▶ PROBLEM DETAILS: Could you format the entries, everything from the line containing "Select sidebar feed" down to the line containing "tap(263, 497)", as a JSON list of strings with one string per line and blank lines left out?

Data records:
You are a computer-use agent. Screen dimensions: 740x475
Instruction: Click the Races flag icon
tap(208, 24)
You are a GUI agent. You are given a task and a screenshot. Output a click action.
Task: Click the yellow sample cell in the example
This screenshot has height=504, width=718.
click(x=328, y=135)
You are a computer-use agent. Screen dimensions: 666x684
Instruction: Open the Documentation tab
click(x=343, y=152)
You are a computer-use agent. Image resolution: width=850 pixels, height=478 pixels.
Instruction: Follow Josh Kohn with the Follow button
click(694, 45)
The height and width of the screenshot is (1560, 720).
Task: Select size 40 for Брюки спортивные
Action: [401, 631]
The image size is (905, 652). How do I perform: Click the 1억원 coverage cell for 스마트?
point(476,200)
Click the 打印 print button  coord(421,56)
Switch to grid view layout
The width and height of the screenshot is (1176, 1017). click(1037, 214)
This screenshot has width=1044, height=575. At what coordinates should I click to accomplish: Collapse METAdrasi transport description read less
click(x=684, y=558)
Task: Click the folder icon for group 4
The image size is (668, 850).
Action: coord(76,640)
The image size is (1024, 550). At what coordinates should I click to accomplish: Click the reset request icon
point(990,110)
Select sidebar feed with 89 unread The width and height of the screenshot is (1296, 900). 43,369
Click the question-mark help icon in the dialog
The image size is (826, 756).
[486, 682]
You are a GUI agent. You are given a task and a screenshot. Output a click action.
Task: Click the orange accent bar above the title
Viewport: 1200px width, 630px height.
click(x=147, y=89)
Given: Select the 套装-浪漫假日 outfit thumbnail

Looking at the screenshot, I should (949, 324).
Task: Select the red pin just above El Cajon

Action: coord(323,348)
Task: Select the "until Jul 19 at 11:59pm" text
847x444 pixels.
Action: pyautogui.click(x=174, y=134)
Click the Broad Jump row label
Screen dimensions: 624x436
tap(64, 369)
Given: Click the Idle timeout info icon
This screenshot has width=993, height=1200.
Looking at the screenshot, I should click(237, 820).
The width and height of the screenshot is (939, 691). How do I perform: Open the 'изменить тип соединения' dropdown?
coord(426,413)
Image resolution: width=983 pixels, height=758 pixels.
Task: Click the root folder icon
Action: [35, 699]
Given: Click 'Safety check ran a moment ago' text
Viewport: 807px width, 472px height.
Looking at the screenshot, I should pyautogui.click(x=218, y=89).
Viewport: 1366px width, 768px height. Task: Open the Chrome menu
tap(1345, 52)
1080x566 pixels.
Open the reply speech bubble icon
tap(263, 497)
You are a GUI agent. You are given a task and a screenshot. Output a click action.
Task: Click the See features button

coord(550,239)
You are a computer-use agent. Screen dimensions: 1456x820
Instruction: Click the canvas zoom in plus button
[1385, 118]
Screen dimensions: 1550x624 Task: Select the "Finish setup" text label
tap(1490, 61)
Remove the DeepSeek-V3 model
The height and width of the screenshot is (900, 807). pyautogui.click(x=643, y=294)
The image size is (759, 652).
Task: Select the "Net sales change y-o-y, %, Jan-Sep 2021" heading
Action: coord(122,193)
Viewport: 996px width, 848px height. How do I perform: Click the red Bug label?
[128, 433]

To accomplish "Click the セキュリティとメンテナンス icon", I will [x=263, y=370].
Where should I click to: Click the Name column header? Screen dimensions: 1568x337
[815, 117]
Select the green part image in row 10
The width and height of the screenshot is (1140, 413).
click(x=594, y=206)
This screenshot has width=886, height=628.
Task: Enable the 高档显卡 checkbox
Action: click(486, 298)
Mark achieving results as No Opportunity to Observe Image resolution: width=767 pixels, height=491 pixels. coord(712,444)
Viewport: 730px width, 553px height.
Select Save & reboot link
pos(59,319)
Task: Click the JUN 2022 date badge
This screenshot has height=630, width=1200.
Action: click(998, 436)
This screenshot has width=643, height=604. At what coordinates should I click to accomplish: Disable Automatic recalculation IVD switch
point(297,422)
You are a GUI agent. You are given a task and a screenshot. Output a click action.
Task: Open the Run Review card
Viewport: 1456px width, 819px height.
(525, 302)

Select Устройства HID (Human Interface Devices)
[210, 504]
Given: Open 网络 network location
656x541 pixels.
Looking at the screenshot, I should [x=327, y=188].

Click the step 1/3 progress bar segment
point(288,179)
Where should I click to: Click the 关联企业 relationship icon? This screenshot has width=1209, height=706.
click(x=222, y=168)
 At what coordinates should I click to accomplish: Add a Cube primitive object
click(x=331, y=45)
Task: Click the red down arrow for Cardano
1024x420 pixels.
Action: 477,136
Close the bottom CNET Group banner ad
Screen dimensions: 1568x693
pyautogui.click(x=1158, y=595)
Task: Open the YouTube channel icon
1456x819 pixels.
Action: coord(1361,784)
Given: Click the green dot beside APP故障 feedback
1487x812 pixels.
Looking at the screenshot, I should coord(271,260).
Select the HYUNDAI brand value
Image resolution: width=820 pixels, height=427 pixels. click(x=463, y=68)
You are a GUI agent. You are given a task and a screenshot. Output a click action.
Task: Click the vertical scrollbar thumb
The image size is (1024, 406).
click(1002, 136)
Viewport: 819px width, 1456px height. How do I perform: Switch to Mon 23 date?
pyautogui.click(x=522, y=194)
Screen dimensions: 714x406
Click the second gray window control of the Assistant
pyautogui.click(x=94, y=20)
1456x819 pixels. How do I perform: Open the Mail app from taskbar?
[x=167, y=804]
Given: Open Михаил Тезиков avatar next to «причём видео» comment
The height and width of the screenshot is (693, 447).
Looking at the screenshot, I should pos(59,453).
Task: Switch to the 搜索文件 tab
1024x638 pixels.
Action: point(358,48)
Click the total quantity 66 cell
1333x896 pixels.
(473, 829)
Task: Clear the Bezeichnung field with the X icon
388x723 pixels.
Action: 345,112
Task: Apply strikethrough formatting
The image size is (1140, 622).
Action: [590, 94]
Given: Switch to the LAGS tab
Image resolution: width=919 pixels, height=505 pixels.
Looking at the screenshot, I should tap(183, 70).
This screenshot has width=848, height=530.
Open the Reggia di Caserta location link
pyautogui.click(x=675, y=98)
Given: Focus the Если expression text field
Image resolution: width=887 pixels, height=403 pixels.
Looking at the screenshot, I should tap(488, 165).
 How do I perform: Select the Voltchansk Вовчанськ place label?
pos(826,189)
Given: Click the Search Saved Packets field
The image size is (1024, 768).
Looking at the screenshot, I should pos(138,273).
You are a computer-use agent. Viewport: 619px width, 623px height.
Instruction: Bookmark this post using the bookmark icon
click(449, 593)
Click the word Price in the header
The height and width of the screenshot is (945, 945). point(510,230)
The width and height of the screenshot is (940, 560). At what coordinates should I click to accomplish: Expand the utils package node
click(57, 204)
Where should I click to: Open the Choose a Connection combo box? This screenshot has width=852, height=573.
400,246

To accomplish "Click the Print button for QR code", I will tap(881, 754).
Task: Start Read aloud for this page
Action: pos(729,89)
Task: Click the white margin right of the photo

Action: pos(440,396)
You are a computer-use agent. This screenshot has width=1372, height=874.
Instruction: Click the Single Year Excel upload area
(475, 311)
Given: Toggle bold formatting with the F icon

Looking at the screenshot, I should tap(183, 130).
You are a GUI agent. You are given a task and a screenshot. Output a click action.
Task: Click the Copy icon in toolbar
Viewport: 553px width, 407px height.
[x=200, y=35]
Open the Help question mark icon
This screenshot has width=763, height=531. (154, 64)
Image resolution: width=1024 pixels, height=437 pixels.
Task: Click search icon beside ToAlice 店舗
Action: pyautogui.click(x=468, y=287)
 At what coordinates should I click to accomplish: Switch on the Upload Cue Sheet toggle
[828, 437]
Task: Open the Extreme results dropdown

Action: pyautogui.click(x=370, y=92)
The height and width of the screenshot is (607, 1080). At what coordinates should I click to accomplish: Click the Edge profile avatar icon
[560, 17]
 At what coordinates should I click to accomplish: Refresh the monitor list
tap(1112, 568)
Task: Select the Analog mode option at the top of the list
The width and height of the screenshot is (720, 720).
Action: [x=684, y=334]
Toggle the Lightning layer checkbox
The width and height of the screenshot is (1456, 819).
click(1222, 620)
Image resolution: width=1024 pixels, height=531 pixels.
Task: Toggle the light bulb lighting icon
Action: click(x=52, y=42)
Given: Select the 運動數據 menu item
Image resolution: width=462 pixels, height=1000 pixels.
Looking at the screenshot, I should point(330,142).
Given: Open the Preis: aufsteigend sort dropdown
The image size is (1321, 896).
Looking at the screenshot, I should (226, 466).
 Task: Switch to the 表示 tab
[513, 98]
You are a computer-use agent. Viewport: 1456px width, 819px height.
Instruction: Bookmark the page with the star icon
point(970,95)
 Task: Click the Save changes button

▶ TASK RESULT:
[
  "Select sidebar feed with 89 unread The width and height of the screenshot is (1296, 900). 43,369",
  "Click the question-mark help icon in the dialog",
  "The image size is (826, 756).",
  "[486, 682]",
  "You are a GUI agent. You are given a task and a screenshot. Output a click action.",
  "Task: Click the orange accent bar above the title",
  "Viewport: 1200px width, 630px height.",
  "click(x=147, y=89)",
  "Given: Select the 套装-浪漫假日 outfit thumbnail",
  "Looking at the screenshot, I should (949, 324).",
  "Task: Select the red pin just above El Cajon",
  "Action: coord(323,348)",
  "Task: Select the \"until Jul 19 at 11:59pm\" text",
  "847x444 pixels.",
  "Action: pyautogui.click(x=174, y=134)",
  "Click the Broad Jump row label",
  "Screen dimensions: 624x436",
  "tap(64, 369)",
  "Given: Click the Idle timeout info icon",
  "This screenshot has width=993, height=1200.",
  "Looking at the screenshot, I should click(237, 820).",
  "The width and height of the screenshot is (939, 691). How do I perform: Open the 'изменить тип соединения' dropdown?",
  "coord(426,413)",
  "Image resolution: width=983 pixels, height=758 pixels.",
  "Task: Click the root folder icon",
  "Action: [35, 699]",
  "Given: Click 'Safety check ran a moment ago' text",
  "Viewport: 807px width, 472px height.",
  "Looking at the screenshot, I should pyautogui.click(x=218, y=89).",
  "Viewport: 1366px width, 768px height. Task: Open the Chrome menu",
  "tap(1345, 52)",
  "1080x566 pixels.",
  "Open the reply speech bubble icon",
  "tap(263, 497)"
]